Environmental Work

The Philadelphia Heat Vulnerability Index (HVI) summarizes the key factors associated with the negative health effects of extreme heat events. Created by Jason Hammer, MPH in collaboration with the Philadelphia Department of Public Health and Office of Sustainability.

For the 2022-2023 academic year, Dr. Composto will be co-leading the Research Community titled “Adapting to Extreme Heat in Philadelphia to Increase Human Vitality.” This initiative is a collaboration with the City of Philadelphia’s Office of Sustainability (OOS) in order to address the issues of increased precipitation/flooding, increased heat, and urban heatsinks. This work is funded by the Penn Environmental Innovations Initiative as one of their Research Communities that study areas with broad environmental significance and this project aims to increase student engagement and produce at least one public-facing outcome.
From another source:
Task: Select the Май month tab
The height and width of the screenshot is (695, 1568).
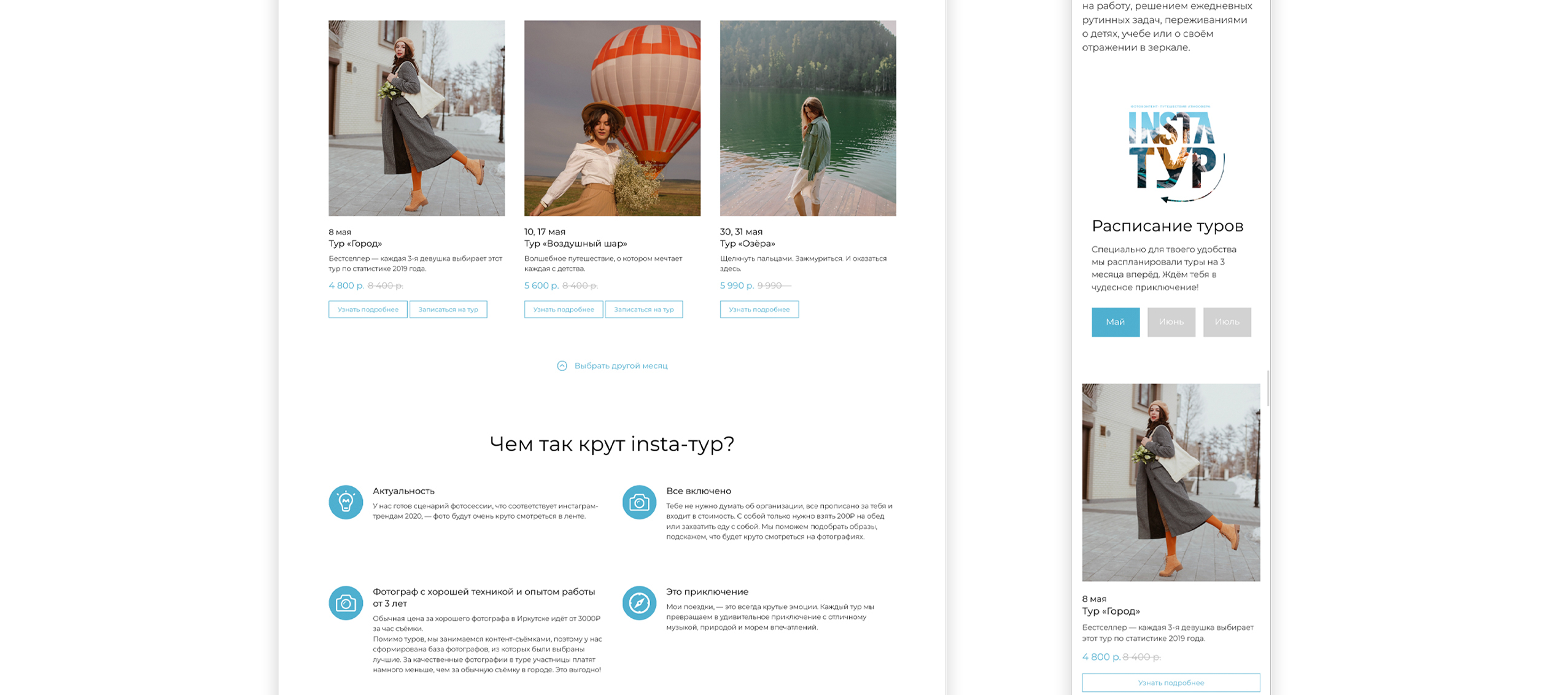Action: point(1115,322)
Other leaders of the project are: Kristin Field, Director of Education and Professional Development for an NSF Research Traineeship project and the Singh Center for Nanotechnology.

Together with the leadership of the Penn Institute for Urban Research (Co-Directors and Professors Eugenie Birch and Susan Wachter and Managing Director Amy Montgomery), they seek to deepen connections with OOS to determine whether Penn’s faculty and students could contribute to the immediate and longer-term City plans for adaptation to extreme heat events.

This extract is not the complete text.